FortiGuard is not just one thing, it is an intrinsic combination of leading edge research and real time input from millions of deployed sensors and trusted external sources leading to continuous and automatic updates being fed back to those sensors. But why are these updates so important?
FortiGuard is so important because of the threats that networks are constantly facing. It’s only when you have a clear and visible view of the problem can you begin to provide protection against it.
And that clear view must extend into the solution itself. FortiOS provides a single and consistent interface that simplifies the day to day management of the solution and enables a rapid response and remediation to events in the network. FortiOS 5.4 in particular provides a tight integration with Fortinet’s overall Advanced Threat Protection capability.
But all of this only works because of the underlying platform that can deliver peak performance and optimum protection. Fortinet’s reputation in the market has been based on, and continues to be enforced through the strategic decision from day 1 to invest in ASIC technology, a decision that has made the seamless integration of networking and security possible.
Why are Fortinet’s products so fast and effective? A cornerstone of Fortinet’s competitive differentiation lies in our ASIC technology.
Fortinet’s ASICs consistently lead the industry in both throughput and latency. Fortinet has being continuously awarded leadership positions over the last 5 years in independent NSS lab testing which measures levels of security performance. We hold leadership positions in the top 5 out of the 7 categories NSS tests for. No other network security vendor comes close to that.
Beyond that though – the entire Fortinet platform provides a cohesive and integrated fabric that from the outset is designed to embed security across the entire infrastructure from client, to content, to cloud and back.
But it’s not just ASICs: Fortinet’s routing, WiFi and WAN optimization technologies eliminate the traditional barrier between infrastructure and security and remove the risk involved with remote connectivity – no matter where or how your users connect.

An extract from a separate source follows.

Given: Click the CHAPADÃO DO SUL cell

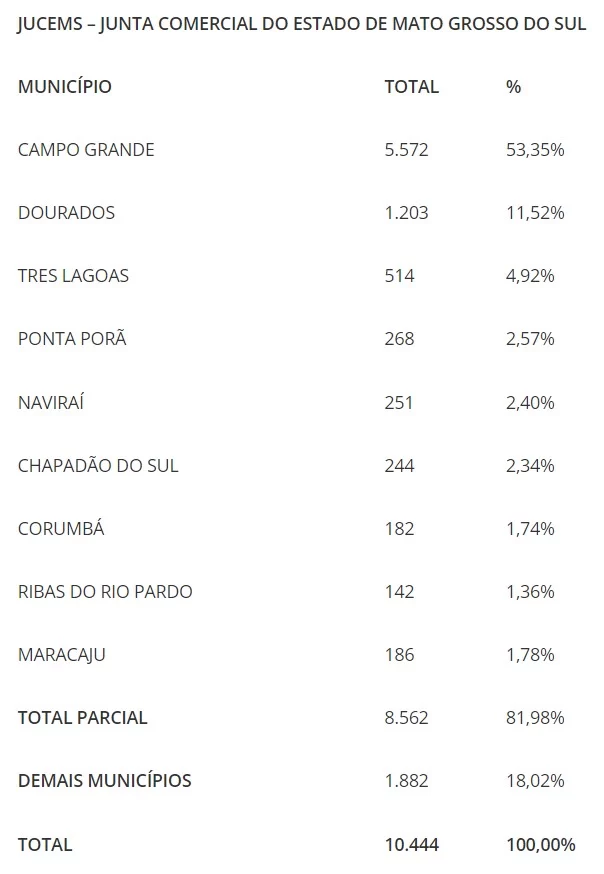Looking at the screenshot, I should [98, 465].
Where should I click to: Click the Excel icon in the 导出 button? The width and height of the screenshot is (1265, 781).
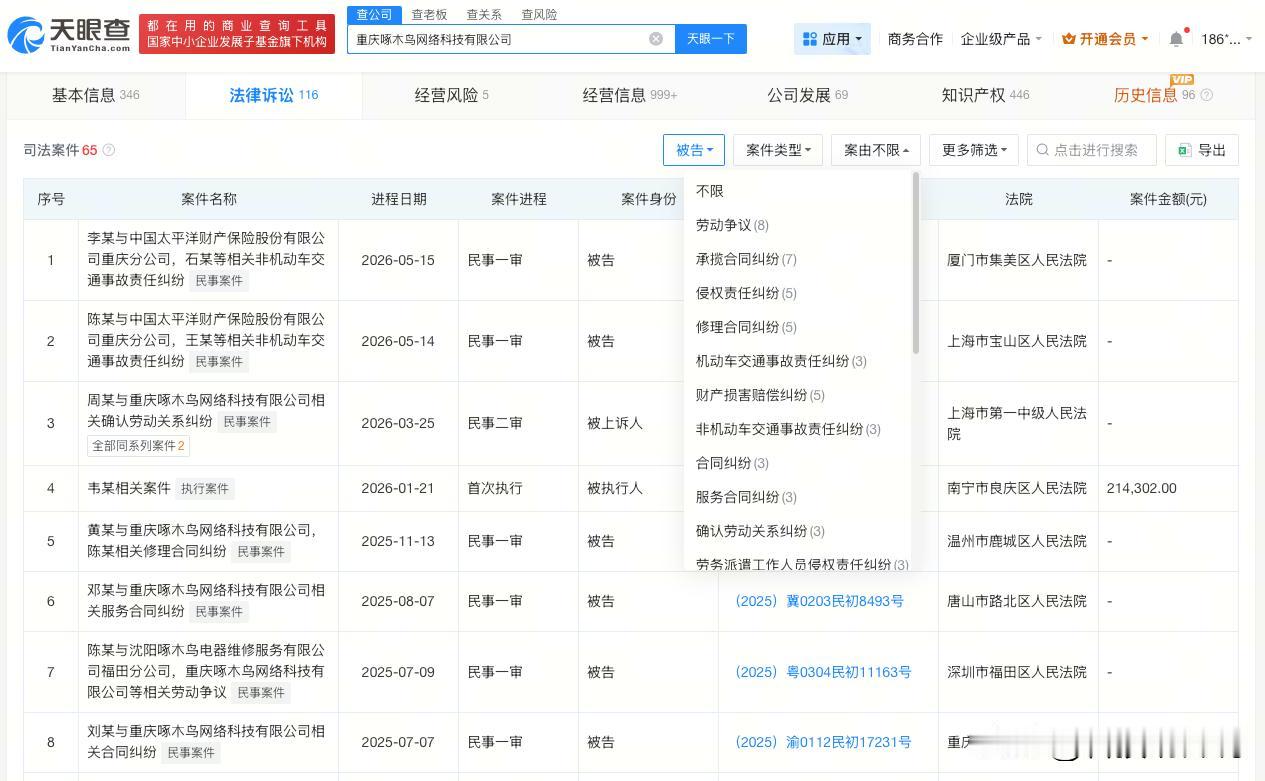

Only Fortinet can deliver the power to take on tomorrow. We like to call it “Security that Thrills”.
But the Fortinet solution is more than just ASIC technology and performance. It’s a multi-layer security solution that encompasses all of the network. It’s a solution that meets the specific needs of the different market segments – SME, Enterprise and Carrier. It’s a solution that also includes industry leading threat research and intelligence regardless of the market segment.
Not everyone has heard of Fortinet, yet, we have built a successful, profitable billion dollar company over the last 15 years based on solid business fundamentals and great technology. The fact is, once customers put us to the test, we deliver hands down. As a result, we are one of the fastest growing public cyber security companies in the world and serve over a quarter of a million customers globally. We have the strongest international footprint of any of our competitors and the most amount of units deployed of any other vendor, including Cisco.
We have a large footprint in small to mid-sized companies but our carrier grade technology is also used in 50 of the 60 worlds largest most important companies in the world.